14 h 09. Le texte évolue : on change encore des mots, des phrases. Nicolas Orzeckowski lui souffle ce qu’il doit améliorer. « Comme je joue et réalise en même temps, je n’ai pas le recul nécessaire », souligne Eric Judor. « C’est un réalisateur immergé, il sait ce qu’il veut dans les séquences, nous les nourrissons avec lui », explique son directeur artistique. Eric cherche la meilleure vanne, le meilleur effet comique, le gag ultime. Exemple.

Eric (de Eric&Ramzy) détourne la pub de Canal+
Durée : 00:42

Simon s’apprête à tirer avec un appareil bricolé capable de capturer des lapins.

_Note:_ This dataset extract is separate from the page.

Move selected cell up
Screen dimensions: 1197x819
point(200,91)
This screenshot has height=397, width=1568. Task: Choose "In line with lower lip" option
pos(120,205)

A ce moment-là, Victor doit lui lancer : « Tu les bouffes ? » Pas assez drôle. Eric s’éloigne du texte – écrit par l’humoriste Blanche Gardin (qui joue dans le film) et le scénariste Noé Debré – et fait dire à son personnage : « Et ça marcherait sur une vache ? » Nicolas Orzeckowski lui demande d’essayer « grosse vache ». La nouvelle réplique semble plaire au plateau : « Et ça marcherait sur une grosse vache ? » Du coup, Youssef doit rebondir et enchaîner sans attendre : « Euh oui, sur une auvergnate, une charentaise. Oui. » Les deux acteurs reprennent tout du début, avec ces nouvelles répliques. Eric annonce qu’il va « polluer » le texte de Youssef, provoquer l’acteur pour laisser de la place à l’improvisation et à la spontanéité. « C’est comme ça qu’il dirige, en allant chercher la vanne chez son comédien, explique Youssef Hajdi, qui a tourné sous ses ordres dans les deux saisons de “Platane”. Il a énormément progressé dans la direction d’acteur. Pour moi, et c’est sincère, c’est le meilleur dans son domaine. Comme il est aussi comédien, il a le sens du rythme. »

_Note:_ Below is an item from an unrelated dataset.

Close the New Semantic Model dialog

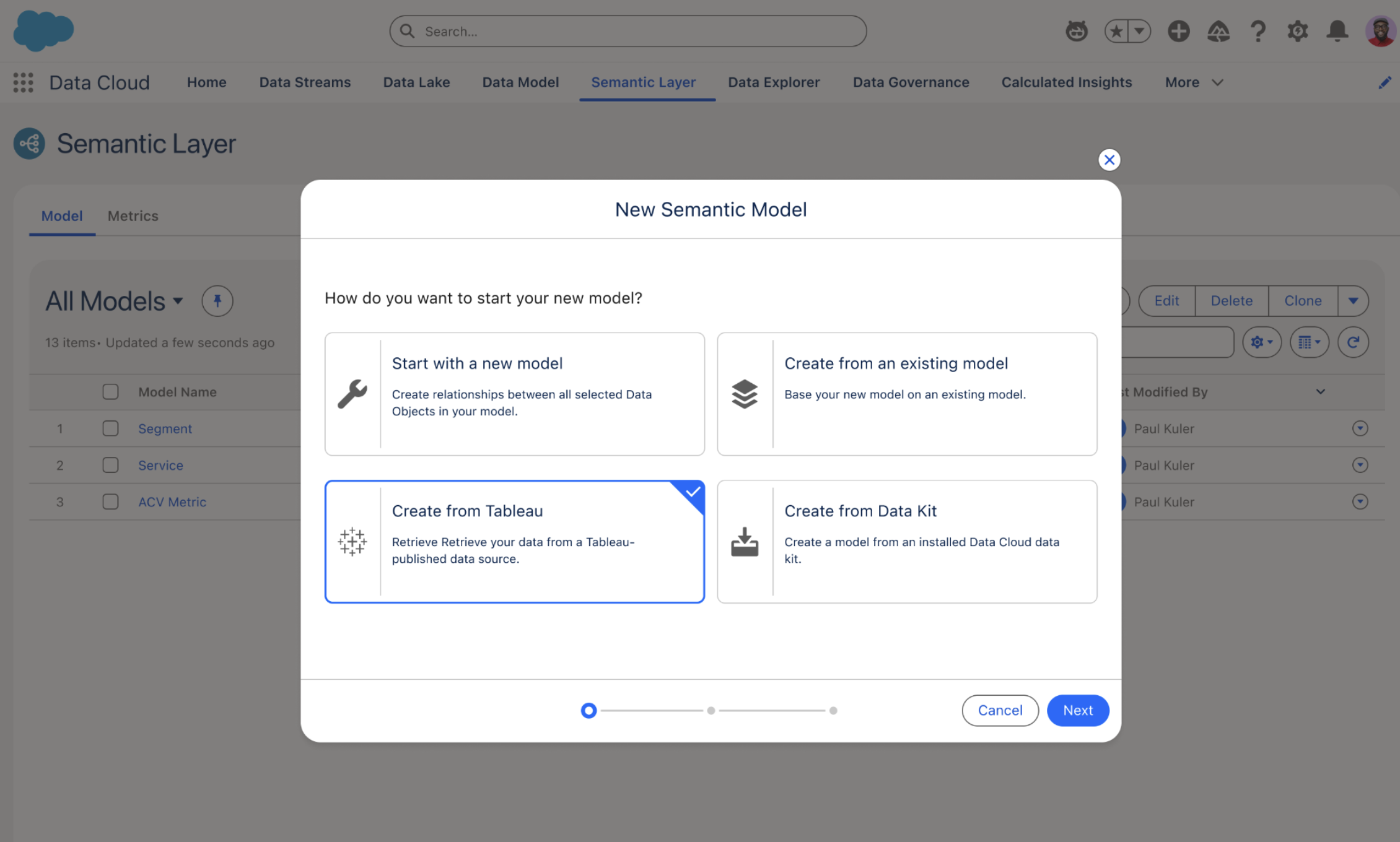pyautogui.click(x=1109, y=160)
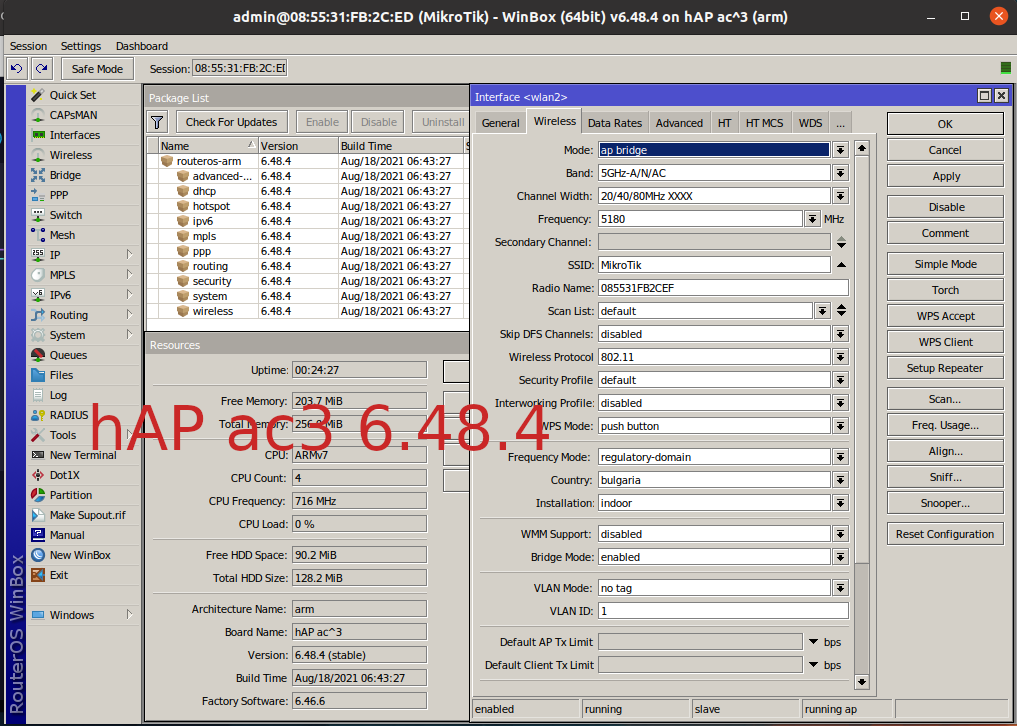
Task: Open the Country dropdown
Action: click(x=840, y=480)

Entre deux prises, Eric Judor ne s’arrête jamais de parler. « Je me rends compte que quand une séquence a du mal à prendre, je suis content d’en faire partie pour insuffler l’énergie immédiatement. Je donne le la aux acteurs. Je suis au cœur de toute l’animation », explique-t-il. Et de l’énergie, il faut en avoir. Après plusieurs heures à tourner, Youssef doit garder sa même force comique. Le soleil cogne, les avions hurlent dans le ciel et les criquets chantent trop fort. Il faut être patient, et ça fatigue. « Je dois toujours trouver une tension intérieure », reconnaît Youssef Hajdi. Eric croise Eddy : « Ton portable, il fait aussi mail ? »

15 h 33. Une assistante distribue des bonbons. Des amis, de la famille ou des proches des propriétaires de la résidence viennent assister au tournage. Personne dans l’équipe ne semble gêné par leur présence, et Judor salue même les visiteurs. Un homme proche des 70 ans, barbe blanche et qui ressemble au réalisateur du film E.T. l’extraterrestre, observe le plateau. Eric Judor l’aperçoit : « Hé, on a Spielberg sur le plateau ! » L’homme enchaîne, placide : « Non, ce n’est pas moi mais j’ai travaillé avec lui. » Judor : « C’est pas possible ! » Il s’agit d’Alain Masseron, venu en voisin – un directeur de la photographie à la retraite, récompensé par un Oscar en 2005 pour avoir participé à l’invention de la Louma, une caméra révolutionnaire.

17 h 12. Changement de scène. Eric Judor doit donner la réplique à une jeune actrice, Claire Chust. Même procédé qu’avec Youssef : il la provoque, la déstabilise afin d’en tirer les réparties les plus drôles. Eddy Leduc s’est changé et ressemble à un danseur de Tecktonik. En quittant le plateau, on se demande si son portable fait aussi mail.